> _Consegna_:
Prosegua il brano sul sistema universitario della California, riprendendo dopo l'ultima frase riportata.

> _Brano di lettura_:
━━━━━━

Qualche insegnamento si puo' trarre dal sistema della California. La California ha una popolazione inferiore a quella italiana, ma l’università si rivolge ad una popolazione di paragonabile numerosità. Secondo la citata pubblicazione dello US Census Bureau i diplomati della scuola secondaria (high school) in California, nel 2005, erano 355.700, mentre secondo le cifre fornite dal Comitato Nazionale per la Valutazione del Sistema Universitario( http://www.cnvsu.it/_library/downloadfile.asp?id=11624 )in Italia, erano 446.584 i “maturi” del 2005 e 324.184 gli immatricolati nelle università italiane. La percentuale di “high school graduates” della California che proseguono gli studi è 68,6%, non molto diversa dalla analoga percentuale in Italia, che è 72,6% (sempre secondo i dati del CNVSU, tabella 1.2). In California, come in Italia, prevalgono le università pubbliche. In effetti le istituzioni pubbliche accolgono circa l’84% degli studenti iscritti a università della California [Table 273 della citata pubblicazione dello US Census Bureau], e probabilmente una percentuale più alta degli studenti la cui famiglia risiede in California (anche se istituzioni private di fama nazionale, come Stanford University, i Claremont Colleges, la University of Southern California, e la facoltà medica di Loma Linda, si trovano in California). Diversamente dall’Italia, il sistema statale della California è articolato in tre “fasce”, di cui la più elevata, quella dei “campus” della “University of California”, raggiunge i livelli più alti della ricerca scientifica mondiale. Ma l’interazione tra istituzioni appartenenti alle diverse fasce è un importante elemento del sistema. In particolare i Community Colleges, semigratuiti e molto distribuiti sul territorio, contribuiscono in modo significativo al reclutamento degli studenti delle istituzioni di fascia più elevata.

━━━━━━

> _Materiale fornito_:
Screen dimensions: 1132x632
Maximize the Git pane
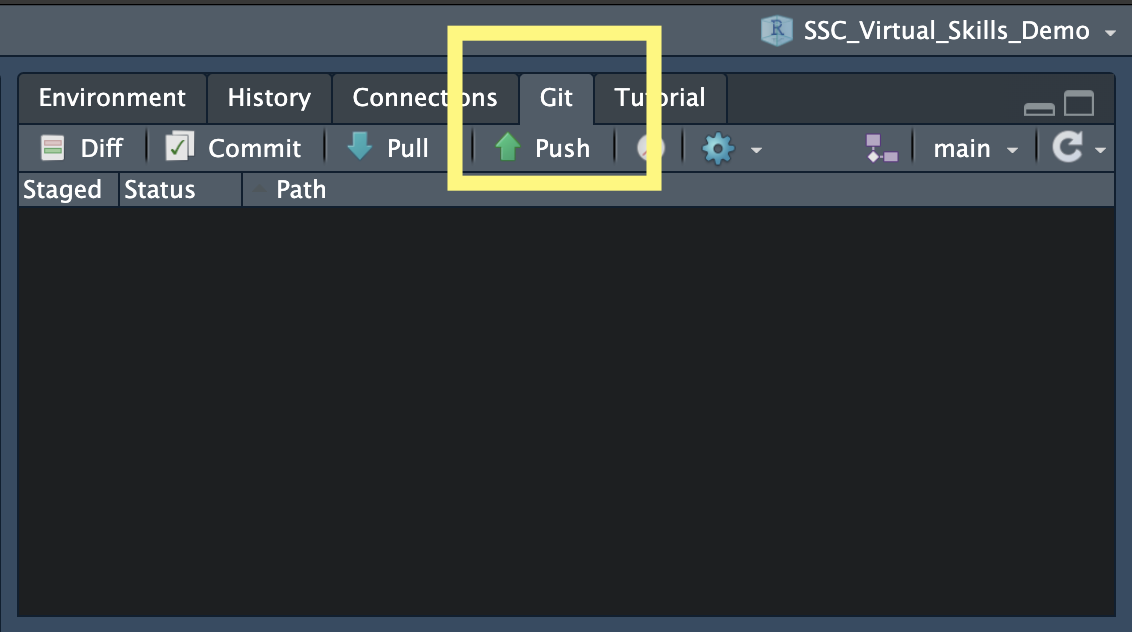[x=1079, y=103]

━━━━━━

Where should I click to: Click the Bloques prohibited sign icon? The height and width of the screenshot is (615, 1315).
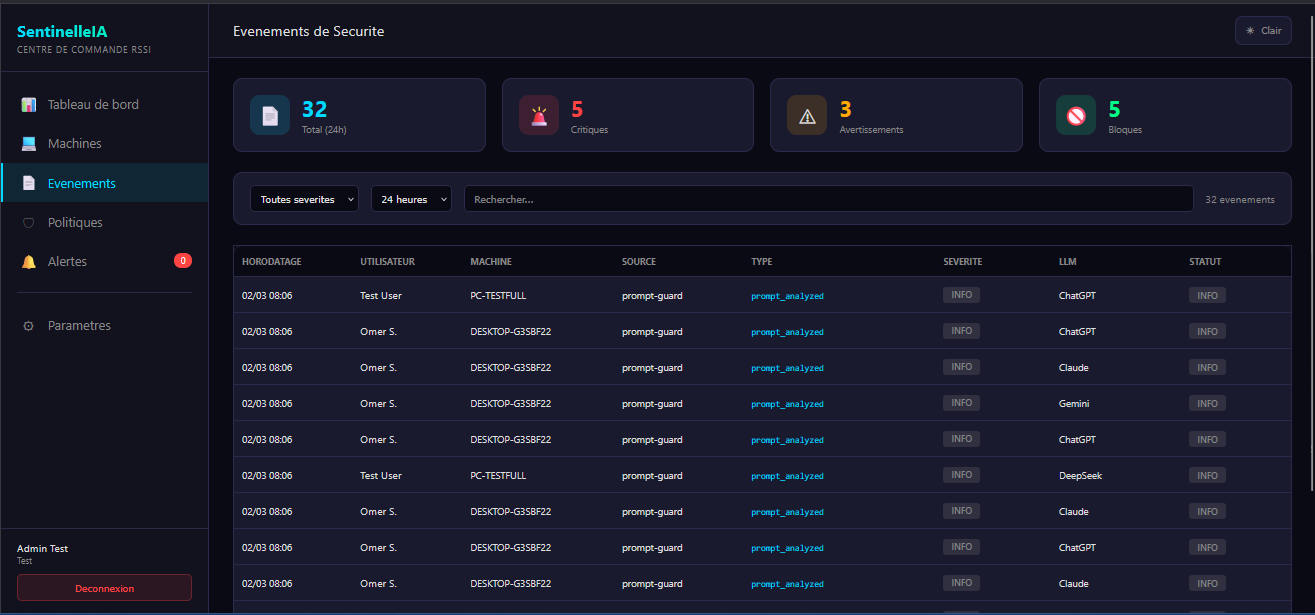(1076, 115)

━━━━━━

> _Risultato_:
In conclusione, a me sembra più ragionevole, per un sistema statale come quello italiano, cercare di confrontarsi con il sistema di istruzione superiore della California, piuttosto che con tutto il complesso sistemadi istruzione superiore americano.
Anch'io, come Perotti, ho proposto di privatizzare l'universita' (qui
e qui). Il problema che ho con quest'articolo e' che c'e' un po' di confusione tra fornitura e finanziamento:
privatizzare le universita' non significa necessariamente far pagare gli studenti. In tutto il mondo le strade e i ponti sono costruiti da imprese private e pagati dal contribuente. Se il contribuente/elettore ritiene socialmente utile costruire una strada o un ponte o aumentare il numero di laureati in fisica, paga un'impresa che lo faccia, o da' borse di studio a chi vuole studiare fisica. Chi vuole studiare fisica poi sceglie dove andare (in Italia o all'estero). Idem con patate per la ricerca: se il contribuente ritiene utile studiare la composizione delle galassie, o le opere di Gioacchino da Fiore, paga (research grant) e qualcuno che fa queste cose si trova; se vuole che ci sia gente che fa ricerca senza particolari direzioni, da' un fonod alle universita' (private) che ne facciano quel che vogliono. Cosi' come da' fondi ad associazioni sportive/culturali/musicali, etc. Mica devono pagare gli studenti.
Fornitura e finanziamento dei servizi sono concettalmente separati e separabili, e tutte le possibili combinazioni di privato/pubblico esistono in pratica: privato/privato: quasi tutto; privato/pubblico: strade, etc; pubblico/privato RAI; pubblico/pubblico: scuole.
Un'altra cosa che l'articolo fa e' ipotizzare che i sistemi informativi non rispondano ai meccanismii istituzionali (il modello superfisso).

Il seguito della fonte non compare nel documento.